**What is required:** Print, from the listing below, the lines starting at the line containing "Click muted mic icon beside" and ending at the line containing "You are a computer-use agent. The image", exactly as they stand, and print nothing else.

---------- Task input

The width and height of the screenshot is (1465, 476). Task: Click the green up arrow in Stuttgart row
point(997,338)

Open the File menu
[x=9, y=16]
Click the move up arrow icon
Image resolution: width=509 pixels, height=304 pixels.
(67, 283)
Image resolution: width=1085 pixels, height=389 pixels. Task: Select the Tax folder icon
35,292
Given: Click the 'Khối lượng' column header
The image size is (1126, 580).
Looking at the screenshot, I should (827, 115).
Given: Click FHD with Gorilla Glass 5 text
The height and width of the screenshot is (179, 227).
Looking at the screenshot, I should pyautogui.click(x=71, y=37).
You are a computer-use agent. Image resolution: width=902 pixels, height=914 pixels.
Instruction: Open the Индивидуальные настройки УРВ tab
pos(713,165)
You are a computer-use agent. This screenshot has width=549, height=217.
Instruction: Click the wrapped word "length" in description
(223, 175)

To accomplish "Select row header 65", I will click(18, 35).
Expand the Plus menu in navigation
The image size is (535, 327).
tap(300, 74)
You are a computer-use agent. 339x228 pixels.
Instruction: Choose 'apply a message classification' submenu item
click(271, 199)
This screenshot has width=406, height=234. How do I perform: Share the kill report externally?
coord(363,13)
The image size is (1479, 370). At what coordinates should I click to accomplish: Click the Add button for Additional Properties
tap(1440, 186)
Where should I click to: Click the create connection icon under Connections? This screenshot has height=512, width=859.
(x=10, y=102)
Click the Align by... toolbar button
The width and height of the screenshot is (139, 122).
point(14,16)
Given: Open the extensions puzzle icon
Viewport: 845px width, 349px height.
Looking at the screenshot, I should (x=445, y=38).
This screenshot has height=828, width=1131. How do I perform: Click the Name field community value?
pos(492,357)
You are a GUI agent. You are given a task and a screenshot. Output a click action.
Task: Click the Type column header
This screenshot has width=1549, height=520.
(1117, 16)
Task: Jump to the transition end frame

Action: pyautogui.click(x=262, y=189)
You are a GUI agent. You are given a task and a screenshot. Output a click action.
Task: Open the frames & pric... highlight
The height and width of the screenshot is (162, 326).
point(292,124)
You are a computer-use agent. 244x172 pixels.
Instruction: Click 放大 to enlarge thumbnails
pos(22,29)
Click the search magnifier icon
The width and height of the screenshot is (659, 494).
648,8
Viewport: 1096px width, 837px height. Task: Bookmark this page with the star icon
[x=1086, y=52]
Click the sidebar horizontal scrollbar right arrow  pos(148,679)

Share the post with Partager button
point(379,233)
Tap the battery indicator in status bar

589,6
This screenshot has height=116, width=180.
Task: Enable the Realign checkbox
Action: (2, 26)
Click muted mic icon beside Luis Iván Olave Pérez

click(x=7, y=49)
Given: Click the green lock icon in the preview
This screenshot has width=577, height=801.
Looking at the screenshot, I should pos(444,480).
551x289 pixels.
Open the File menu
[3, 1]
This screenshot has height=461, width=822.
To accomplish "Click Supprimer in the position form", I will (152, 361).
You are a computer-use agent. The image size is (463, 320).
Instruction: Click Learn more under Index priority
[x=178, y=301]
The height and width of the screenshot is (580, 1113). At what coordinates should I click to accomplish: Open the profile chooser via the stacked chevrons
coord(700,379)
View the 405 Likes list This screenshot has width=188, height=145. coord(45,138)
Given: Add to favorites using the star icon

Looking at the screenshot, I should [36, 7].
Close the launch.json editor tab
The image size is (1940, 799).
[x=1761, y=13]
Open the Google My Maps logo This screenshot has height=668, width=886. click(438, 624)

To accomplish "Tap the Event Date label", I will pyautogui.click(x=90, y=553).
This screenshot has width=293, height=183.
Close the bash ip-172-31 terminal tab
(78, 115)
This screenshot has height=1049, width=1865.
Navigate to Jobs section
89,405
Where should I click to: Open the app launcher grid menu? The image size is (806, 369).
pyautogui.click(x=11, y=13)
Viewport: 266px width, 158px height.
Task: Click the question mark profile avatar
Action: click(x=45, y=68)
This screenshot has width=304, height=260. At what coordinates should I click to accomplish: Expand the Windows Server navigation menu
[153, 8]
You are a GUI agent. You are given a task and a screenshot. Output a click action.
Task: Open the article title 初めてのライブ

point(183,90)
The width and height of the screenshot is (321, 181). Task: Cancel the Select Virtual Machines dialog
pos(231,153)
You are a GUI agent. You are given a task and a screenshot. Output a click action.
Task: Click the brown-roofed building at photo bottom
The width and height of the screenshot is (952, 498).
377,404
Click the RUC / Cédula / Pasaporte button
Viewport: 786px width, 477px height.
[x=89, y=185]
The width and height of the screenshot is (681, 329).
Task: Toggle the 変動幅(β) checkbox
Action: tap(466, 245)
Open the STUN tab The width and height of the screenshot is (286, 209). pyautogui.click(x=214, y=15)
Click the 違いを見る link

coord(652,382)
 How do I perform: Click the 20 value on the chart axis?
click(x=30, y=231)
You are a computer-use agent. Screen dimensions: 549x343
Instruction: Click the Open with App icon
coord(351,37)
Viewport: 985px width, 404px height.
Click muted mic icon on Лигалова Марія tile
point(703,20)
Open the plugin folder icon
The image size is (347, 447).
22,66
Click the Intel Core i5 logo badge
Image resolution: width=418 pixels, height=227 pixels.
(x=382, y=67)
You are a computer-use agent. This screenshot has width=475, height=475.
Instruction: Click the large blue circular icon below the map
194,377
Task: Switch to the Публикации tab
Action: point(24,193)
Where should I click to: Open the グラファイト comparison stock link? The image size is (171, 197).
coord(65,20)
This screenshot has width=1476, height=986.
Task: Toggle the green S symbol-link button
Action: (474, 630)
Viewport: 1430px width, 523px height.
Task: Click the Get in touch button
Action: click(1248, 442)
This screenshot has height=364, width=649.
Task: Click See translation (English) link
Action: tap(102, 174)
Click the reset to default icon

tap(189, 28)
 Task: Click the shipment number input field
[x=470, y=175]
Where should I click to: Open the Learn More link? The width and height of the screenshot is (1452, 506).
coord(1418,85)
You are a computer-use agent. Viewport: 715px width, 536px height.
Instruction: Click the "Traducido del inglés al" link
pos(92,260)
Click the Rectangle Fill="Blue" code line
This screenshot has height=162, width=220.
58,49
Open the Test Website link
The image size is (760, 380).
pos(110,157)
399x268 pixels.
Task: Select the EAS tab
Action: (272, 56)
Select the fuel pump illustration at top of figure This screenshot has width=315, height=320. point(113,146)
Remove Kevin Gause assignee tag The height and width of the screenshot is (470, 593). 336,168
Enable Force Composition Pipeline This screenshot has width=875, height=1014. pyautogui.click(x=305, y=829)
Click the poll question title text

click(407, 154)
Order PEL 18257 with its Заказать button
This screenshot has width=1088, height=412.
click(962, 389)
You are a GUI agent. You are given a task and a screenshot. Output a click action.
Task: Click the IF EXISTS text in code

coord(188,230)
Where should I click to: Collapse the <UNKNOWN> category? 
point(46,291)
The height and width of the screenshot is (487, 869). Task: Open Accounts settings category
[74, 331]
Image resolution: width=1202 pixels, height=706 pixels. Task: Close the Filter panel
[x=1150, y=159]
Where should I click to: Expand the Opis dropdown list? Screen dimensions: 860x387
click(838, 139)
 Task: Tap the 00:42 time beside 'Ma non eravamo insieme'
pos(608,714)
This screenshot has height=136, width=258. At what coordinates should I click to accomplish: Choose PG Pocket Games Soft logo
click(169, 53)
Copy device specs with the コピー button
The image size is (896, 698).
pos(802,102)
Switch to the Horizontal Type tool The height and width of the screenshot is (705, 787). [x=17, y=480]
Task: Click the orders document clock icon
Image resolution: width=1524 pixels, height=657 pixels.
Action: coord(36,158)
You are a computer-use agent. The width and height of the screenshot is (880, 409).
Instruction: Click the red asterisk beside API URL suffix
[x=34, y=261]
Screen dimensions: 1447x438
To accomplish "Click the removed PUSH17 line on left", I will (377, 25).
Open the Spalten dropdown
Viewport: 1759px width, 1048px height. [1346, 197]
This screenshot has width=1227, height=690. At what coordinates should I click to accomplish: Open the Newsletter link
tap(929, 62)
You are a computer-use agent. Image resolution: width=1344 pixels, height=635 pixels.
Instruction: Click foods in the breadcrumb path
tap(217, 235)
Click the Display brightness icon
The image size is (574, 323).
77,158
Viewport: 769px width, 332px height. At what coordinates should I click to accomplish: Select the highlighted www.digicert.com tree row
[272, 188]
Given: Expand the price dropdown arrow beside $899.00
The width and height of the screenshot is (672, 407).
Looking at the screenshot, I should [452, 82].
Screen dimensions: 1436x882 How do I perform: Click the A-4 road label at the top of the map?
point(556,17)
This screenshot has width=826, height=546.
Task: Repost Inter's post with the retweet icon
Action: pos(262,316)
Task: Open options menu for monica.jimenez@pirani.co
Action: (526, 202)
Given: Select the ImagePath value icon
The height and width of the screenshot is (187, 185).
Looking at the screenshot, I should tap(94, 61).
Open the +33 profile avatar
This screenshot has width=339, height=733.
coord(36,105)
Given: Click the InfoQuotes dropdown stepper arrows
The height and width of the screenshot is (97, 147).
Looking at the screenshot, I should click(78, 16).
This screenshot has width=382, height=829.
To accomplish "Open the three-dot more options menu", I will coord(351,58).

--------------------

**Written solution:**
Click muted mic icon beside Luis Iván Olave Pérez

click(x=7, y=49)
Given: Click the green lock icon in the preview
This screenshot has width=577, height=801.
Looking at the screenshot, I should pos(444,480).
551x289 pixels.
Open the File menu
[3, 1]
This screenshot has height=461, width=822.
To accomplish "Click Supprimer in the position form", I will (152, 361).
You are a computer-use agent. The image size is (463, 320).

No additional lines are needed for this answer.